垩唑霉素生物合成的反式酰基转移酶具有底物宽泛性

Trans-acyltransferase of Oxazolomycin Biosynthesis Has Substrate Broadness

垩唑霉素生物合成中的聚酮合酶(PKS)均缺少酰基转移酶(AT)功能域,在聚酮合酶外含有两个独立的反式AT OzmM和OzmC。对反式AT的敲除及回补实验证明两个反式AT是垩唑霉素合成所必需的。AT的功能是将延伸单元丙二酰辅酶A或者甲基丙二酰辅酶A传递到酰基载体蛋白(ACP)。为了研究OzmM和OzmC在垩唑霉素生物合成中的功能,本研究以OzmM蛋白和PKS蛋白OzmK为研究对象,研究了反式AT是否和PKS蛋白存在相互作用及反式AT将延伸单元传递给ACP后是否仍和PKS蛋白存在相互作用。为确定OzmM的功能,本研究在大肠杆菌BL21(DE3)中表达了OzmM蛋白并对其纯化进行体外实验,并且利用亲和共纯化和生物膜干涉技术验证了OzmM和OzmK之间的相互作用。本研究推测当OzmM将底物传递给ACP后会离开PKS蛋白,不参与延伸单元与聚酮主链的缩合反应,并且反式AT(OzmM)与PKS(OzmK)之间的弱相互作用是反式AT在ACP与PKS之间快速传递延伸单元的功能所必须的。另一个反式AT OzmC的功能为传递甲氧丙二酰ACP到OzmJ-ACP,本研究利用丙二酰辅酶A、甲基丙二酰辅酶A对其底物宽泛性进行研究,发现OzmC可以将丙二酰辅酶A传递给OzmQ-ACP,但不可以传递甲基丙二酰辅酶A。

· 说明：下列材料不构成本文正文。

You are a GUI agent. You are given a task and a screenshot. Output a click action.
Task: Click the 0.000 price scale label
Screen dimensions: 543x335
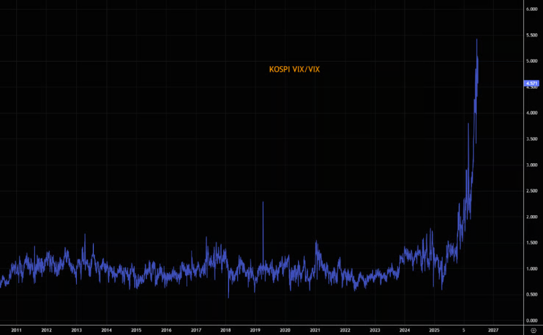532,320
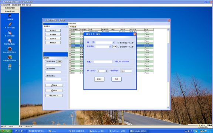Click the 退出 running-man exit icon

tap(10, 65)
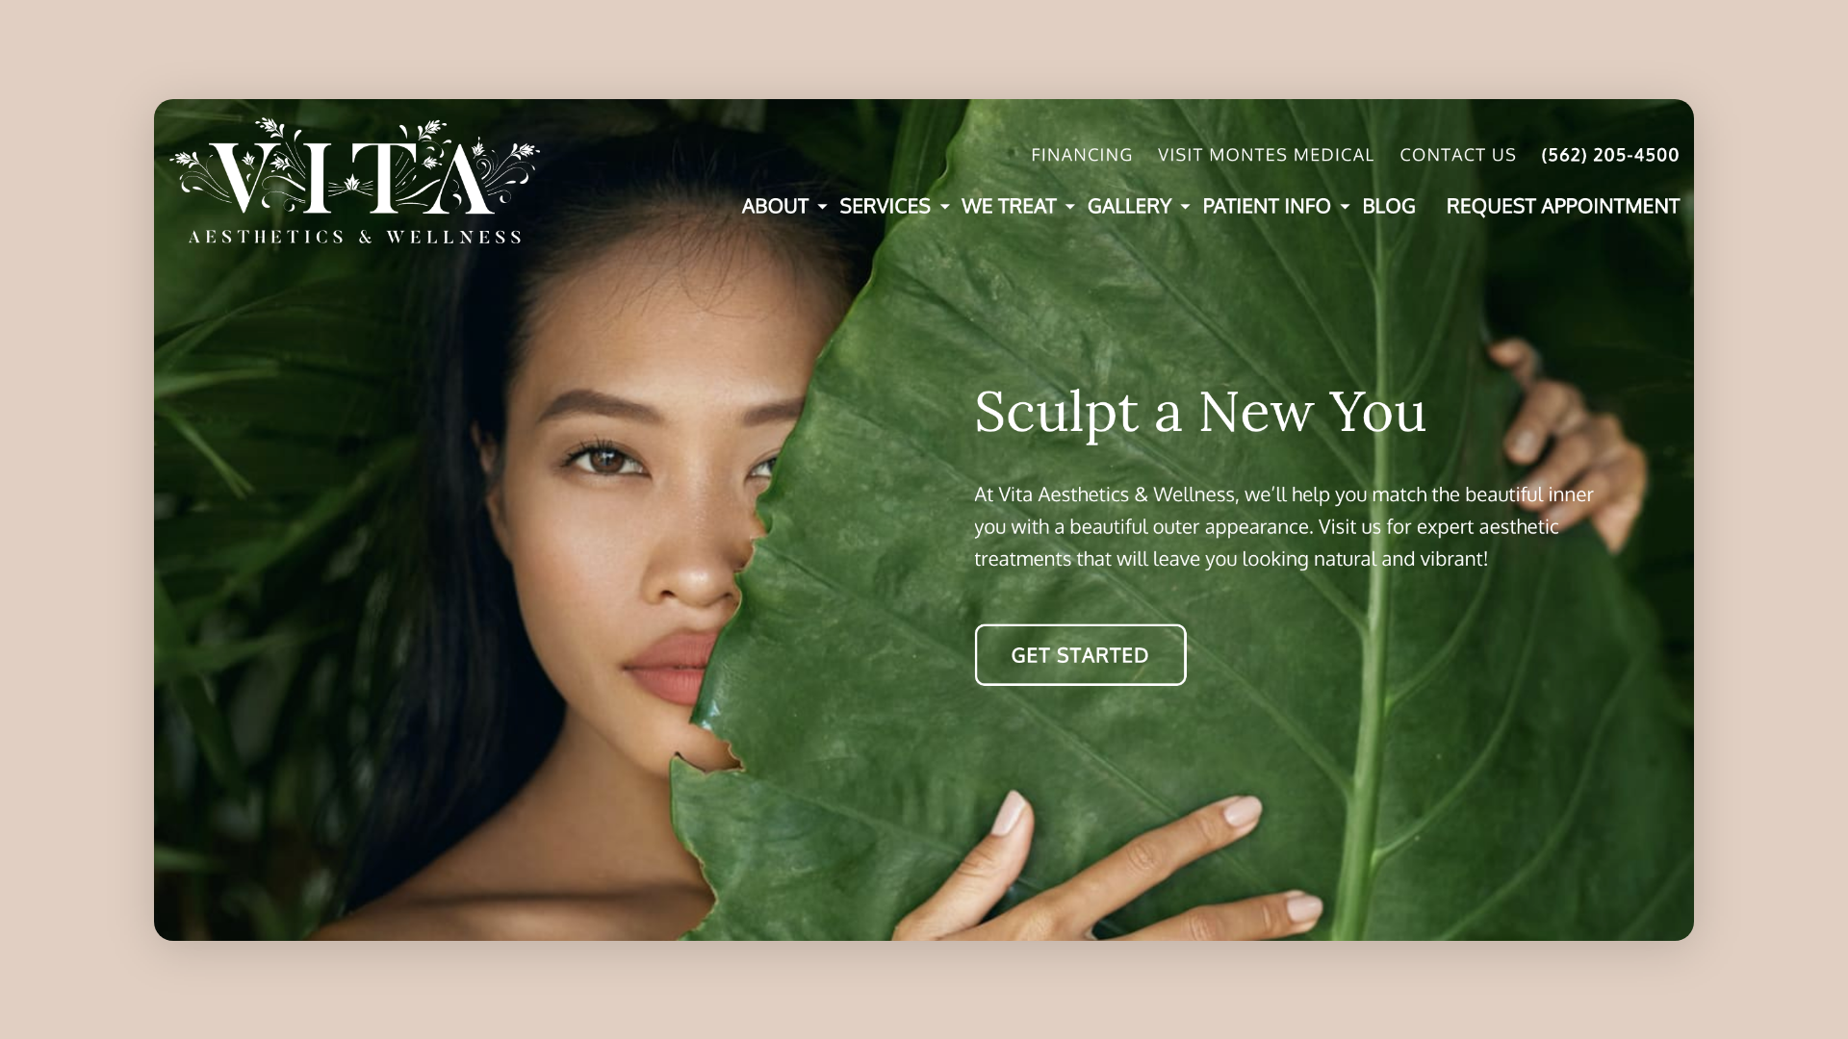Select the Patient Info menu item
Viewport: 1848px width, 1039px height.
point(1267,206)
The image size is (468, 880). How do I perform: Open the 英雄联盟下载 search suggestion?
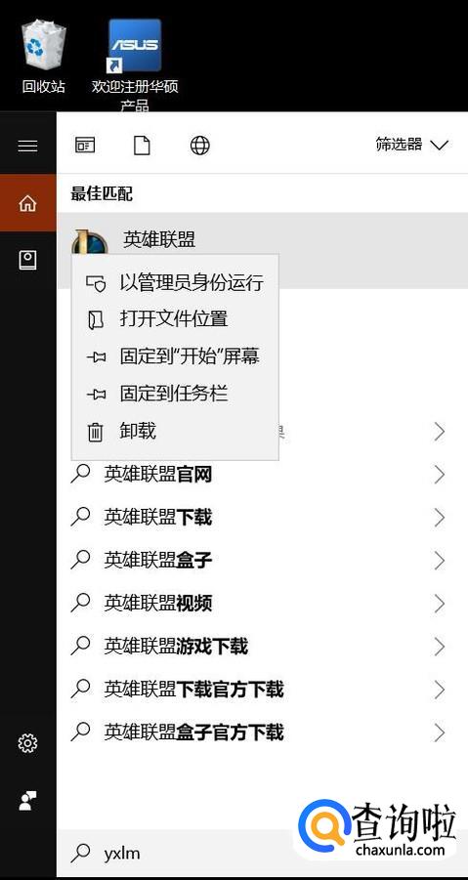tap(262, 518)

The polyketide synthases involved in the biosynthesis of oxazolomycin lack the acyltransferase(AT)domain and there are two trans acyltransferases,OzmM and OzmC outside the PKS.Knockout and replenishment experiments with trans-AT gene demonstrated that two trans-ATs are required for the synthesis of oxazolomycin.The function of the ATs is to deliver the extension unit malonyl-CoA or methylmalonyl-CoA to the acyl carrier protein(ACP).The OzmM protein and PKS protein OzmK are the research object to study whether trans AT interacts with PKS protein and whether trans AT still interacts with PKS protein after delivery.To identify the function of OzmM,we expressed OzmM protein in E.coli BL21(DE3),and purified it to do the in vitro experiment Then we used the method of affinity co-purification and biolayer interferometry to study the interaction of OzmM and OzmK protein.We speculate that when OzmM transfers a substrate to ACP it leaves the PKS protein and does not participate in the next extension of the polyketide backbone.Moreover the weak interaction between trans AT(OzmM)and PKS(OzmK)is necessary for this function of trans AT to rapidly transfer the extension unit between ACP and PKS.Another trans AT OzmC was responsible for delivering methoxymalonyl-ACP to OzmJ-ACP.We used malonyl-CoA and methylmalonyl-CoA to study the tolerance of the substrate of OzmC and found that OzmC could transfer malonyl-CoA to OzmQ-ACP but it could not transfer methylmalonyl-CoA to ACP.